◆ **WHAT THE EXERCISE ASKS**: Write out the lines of the records from the one containing "The width and" to the very last, keeping each exactly as it is.

◆ **DATA TO USE**:
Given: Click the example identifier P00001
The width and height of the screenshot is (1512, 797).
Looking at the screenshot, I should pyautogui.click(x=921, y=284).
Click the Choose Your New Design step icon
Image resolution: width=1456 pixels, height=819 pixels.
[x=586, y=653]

◆ **COMPLETED TASK**:
The width and height of the screenshot is (1512, 797).
Looking at the screenshot, I should pyautogui.click(x=921, y=284).
Click the Choose Your New Design step icon
Image resolution: width=1456 pixels, height=819 pixels.
[x=586, y=653]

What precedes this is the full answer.